As the world continues to deal with the economic consequences of the COVID-19 pandemic, interest rates have fallen for many central banks around the globe. The Bank of England recently announced it is considering introducing negative interest rates, in an unprecedented move aimed towards stimulating the ailing economy. However, such a move could have potentially far-reaching implications for UK Pension Schemes.
A judicious oversight of interest rates is imperative to safeguard any economy. After all, central bank interest rates impact almost all financial aspects of daily life. These rates effectively dictate how costly it is for larger banks to borrow from the Bank of England. In turn, this impacts on the interest rates available to citizens, on everything from personal loans to savings accounts.
How Can Interest Rates be Negative?
The concept of a negative interest rate may seem confusing at first since at its most basic level it implies that one is "compensated" for borrowing money. However, in times of economic hardship, individuals spend less. They often prefer holding money to spend wisely at later times when prices for goods decrease.
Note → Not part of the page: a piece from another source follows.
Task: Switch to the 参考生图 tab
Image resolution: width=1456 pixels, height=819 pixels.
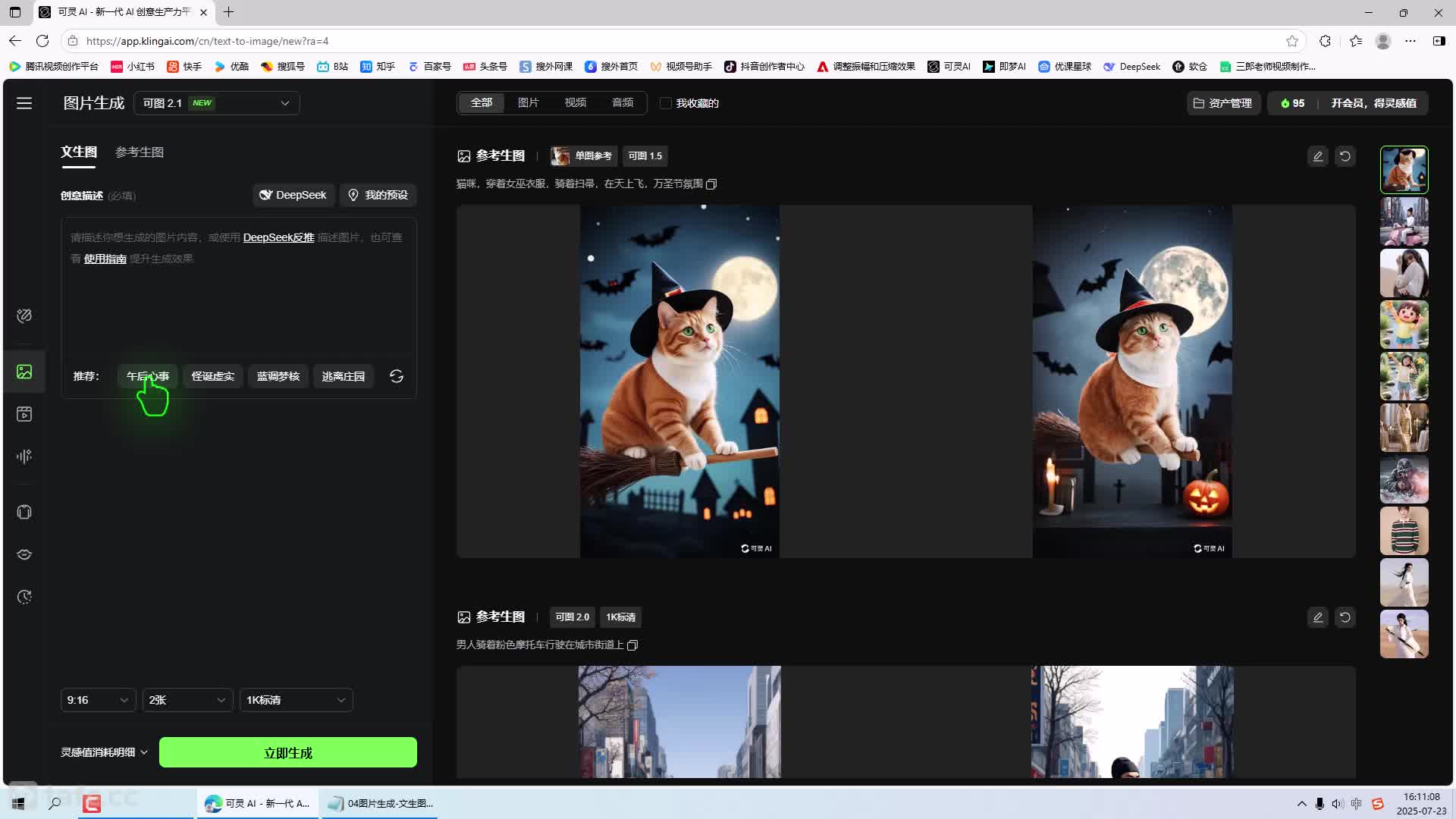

As people spend less money, prices fall, and this vicious cycle of deflation and decreased spending becomes persistent. Negative interest rates are meant to break this cycle by making it costly for individuals to hold on to their money. Indeed, with negative interest rates, it is possible savings accounts incur a maintenance cost for their customers.
It is worth mentioning that negative interest rates have been applied in various countries in the past. Most notably, during the ongoing Eurozone crisis, negative rates were introduced to spur economic activity and mitigate deflation. Also, Japan has historically struggled with deflation and originally introduced a 0% interest policy in 1999 that eventually lowered to negative levels in 2016.
Interest Rates and Pension Schemes
One might wonder how low interest rates impact pension plans. Pension plans require companies to place a value on future pay-outs, which are calculated through the lens of current interest rates. Lower interest rates mean that a specific future value requires more capital now.
Therefore, lower interest rates mean that pensions schemes become a more substantial liability for the issuing entity. One only has to examine current corporate pension schemes to notice that globally, corporations have struggled to finance their pensions at current interest rates. In the United States, for example, only 16 Fortune 500 companies offer defined benefits plans. Some, like General Electric, announced it was going to freeze its employee pension plans last year.
Possible Impacts on Pension Schemes
Real interest rates in the UK (taking inflation into account) have been negative since 2014. Hence, there should be no radical change, given the overall notion that paying back a loan with negative interest rates means effectively paying less than the amount borrowed. On the other hand, as interest rates continue to decrease further, pension liabilities will increase, which is the real crux of the issue.
Furthermore, in the past, interest rates could not decrease arbitrarily. At some point, the cost of saving money in banks becomes more expensive than the cost of physically storing this money. This effectively places a floor on how low interest rates can become (including negative values). This concept, however, is radically changing with the increased usage of digital banking, thus effectively reducing this floor. This introduces further uncertainty on how low interest rates may yet fall, even if they become negative, which in turn increases the present value of pension liabilities.
We are living in a time of unforeseen uncertainty and financial hardship. As interest rates decrease, even possibly becoming negative, pension providers must be cautious with valuation liabilities.